Report the count of lines below that include "Thread", without any other text.

DATASET START

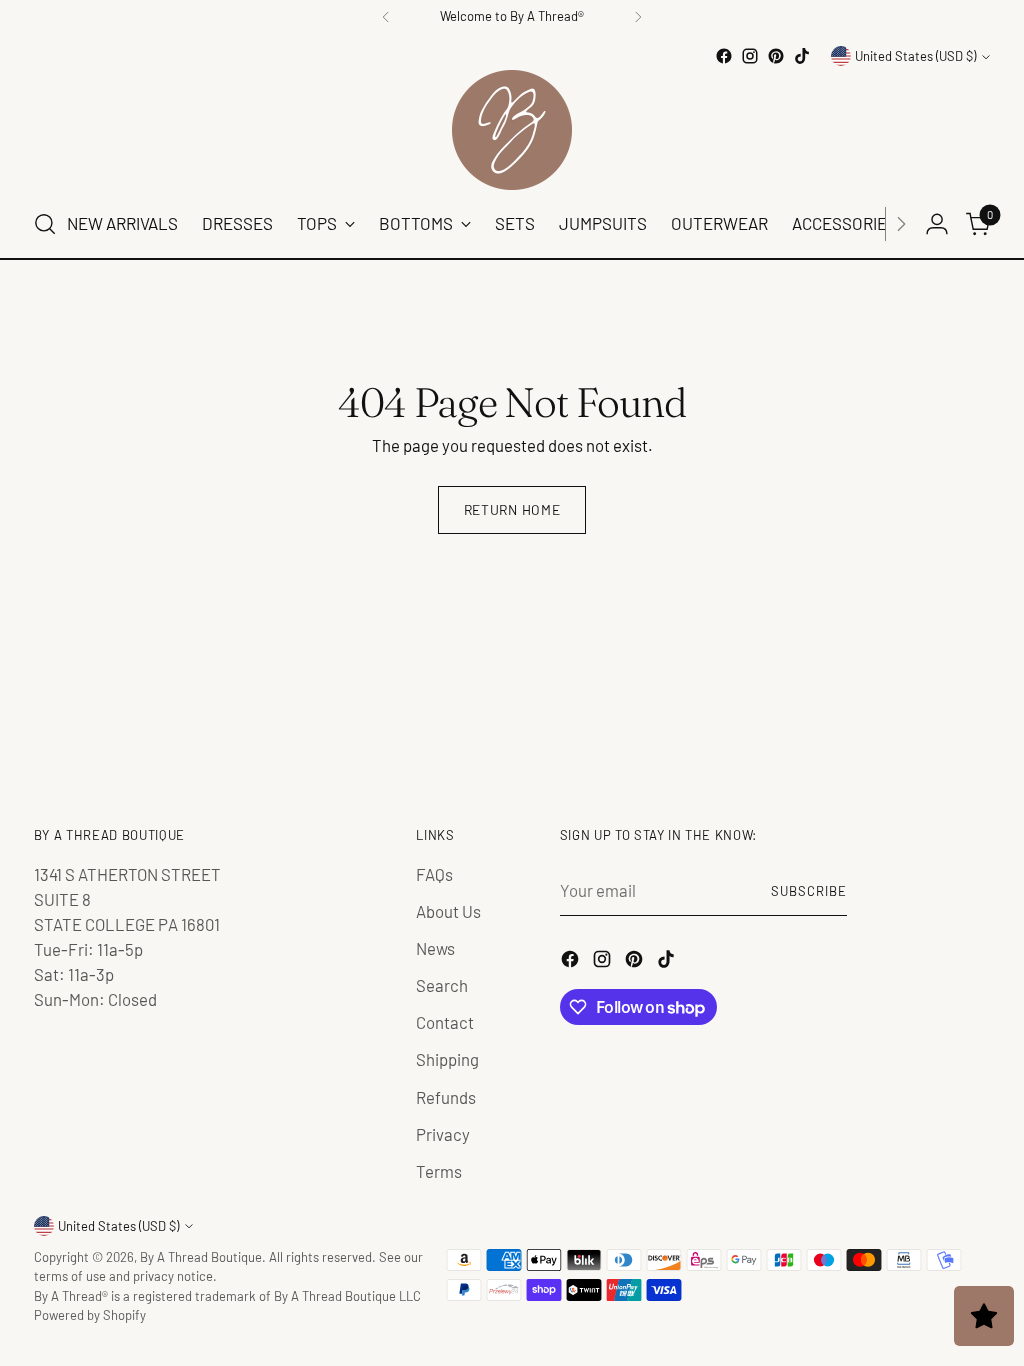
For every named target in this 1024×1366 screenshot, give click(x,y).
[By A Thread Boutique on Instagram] (750, 56)
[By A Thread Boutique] (512, 130)
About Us (448, 911)
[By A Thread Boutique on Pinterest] (776, 56)
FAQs (434, 874)
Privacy (443, 1134)
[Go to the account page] (937, 224)
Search (442, 985)
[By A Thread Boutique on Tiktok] (802, 56)
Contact (445, 1022)
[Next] (638, 17)
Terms (439, 1171)
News (435, 948)
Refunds (446, 1097)
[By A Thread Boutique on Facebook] (724, 56)
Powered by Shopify (90, 1315)
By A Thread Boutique (201, 1257)
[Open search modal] (45, 224)
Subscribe (809, 891)
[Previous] (386, 17)
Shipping (447, 1059)
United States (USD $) (915, 56)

DATASET END

EXERCISE ANSWER: 6